If a woman tracks both basal body temperature and another primary sign, the method is referred to as "symptothermal. " Other bodily cues such as mittelschmerz are considered secondary indicators. Unplanned pregnancy rates have been reported from 1% to 20% for typical users of the symptothermal method. Withdrawal Coitus interruptus (literally "interrupted sexual intercourse"), also known as the withdrawal or pull-out method, is the practice of ending sexual intercourse ("pulling out") before ejaculation.
The main risk of coitus interruptus is that the man may not perform the maneuver correctly or in a timely manner. Despite older studies claiming that no sperm was found in preejaculatory penile secretion, a more recent study states that "41% [of subjects] produced pre-ejaculatory samples that contained spermatozoa and in 37% a reasonable proportion of the sperm was motile". Abstinence Though some groups advocate total sexual abstinence, by which they mean the avoidance of all sexual activity, in the context of birth control the term usually means abstinence from vaginally penetrative sexual activity.
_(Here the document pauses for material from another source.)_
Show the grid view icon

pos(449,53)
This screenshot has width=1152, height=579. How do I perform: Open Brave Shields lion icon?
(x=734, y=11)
Abstinence is 100% effective in preventing pregnancy; however, not everyone who intends to be abstinent refrains from all sexual activity, and in many populations there is a significant risk of pregnancy from nonconsensual sex. Abstinence-only sex education does not reduce teen pregnancy. Teen pregnancy rates are higher in students given abstinence only education, compared to comprehensive sex education. Some authorities recommend that those using abstinence as a primary method have backup method(s) available (such as condoms or emergency contraceptive pills).
Non-penetrative and oral sex will generally avoid pregnancy, but pregnancy can still occur with Intercrural sex and other forms of penis-near-vagina sex (genital rubbing, and the penis exiting from anal intercourse) where semen can be deposited near the entrance to the vagina and can itself travel along the vagina's lubricating fluids. Emergency (after sex) Emergency contraceptives, or "morning-after pills," are drugs taken after sexual intercourse intended to prevent pregnancy. Levonorgestrel (progestin) pills, marketed as "Plan B" and "Next Choice," are available without prescription (to women and men aged 17 and older in the U.
S. ) to prevent pregnancy when used within 72 hours (3 days) after unprotected sex or condom failure. Ulipristal("Ella") is the newest emergency contraceptive, available by prescription only for use up to 120 hours (5 days) after unprotected sex, resulting in a pregnancy risk 42% lower than levonorgestrel up to 72 hours and 65% lower in the first 24 hours following sex. Providing morning after pills to women in advance does not affect sexually transmitted infection rates, condom use, pregnancy rates, or sexual risk-taking behavior. Pharmacists are a major source of access to emergency contraception.
Morning after pills have almost no health risk, no matter how often they are used. Copper T-shaped IUDs can also be used as emergency contraceptives. Copper IUDs can be inserted up to the time of implantation (6–12 days after ovulation) but are generally not inserted more than five days after unprotected sex. For every eight expected pregnancies, the use of levonorgestrel morning after pills will prevent seven. Ulipristal is about twice as effective as levonorgestrel. Copper IUDs are more than 99% effective in reducing pregnancy risk.